After locating the line that holds "Select the Client ID text box", output it and all following lines word for word, stopping only at the end of the data.

=== Material shown ===

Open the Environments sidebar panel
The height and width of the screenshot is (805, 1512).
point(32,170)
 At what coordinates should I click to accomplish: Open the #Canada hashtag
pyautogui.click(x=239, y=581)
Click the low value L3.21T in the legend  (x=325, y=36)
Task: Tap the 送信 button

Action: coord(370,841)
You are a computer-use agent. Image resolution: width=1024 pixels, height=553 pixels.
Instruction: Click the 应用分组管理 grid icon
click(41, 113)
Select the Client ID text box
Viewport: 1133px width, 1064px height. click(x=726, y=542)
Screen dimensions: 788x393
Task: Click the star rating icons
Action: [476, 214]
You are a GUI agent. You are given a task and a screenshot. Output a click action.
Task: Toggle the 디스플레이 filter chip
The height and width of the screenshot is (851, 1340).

===

# Task response
Select the Client ID text box
Viewport: 1133px width, 1064px height. click(x=726, y=542)
Screen dimensions: 788x393
Task: Click the star rating icons
Action: [476, 214]
You are a GUI agent. You are given a task and a screenshot. Output a click action.
Task: Toggle the 디스플레이 filter chip
The height and width of the screenshot is (851, 1340).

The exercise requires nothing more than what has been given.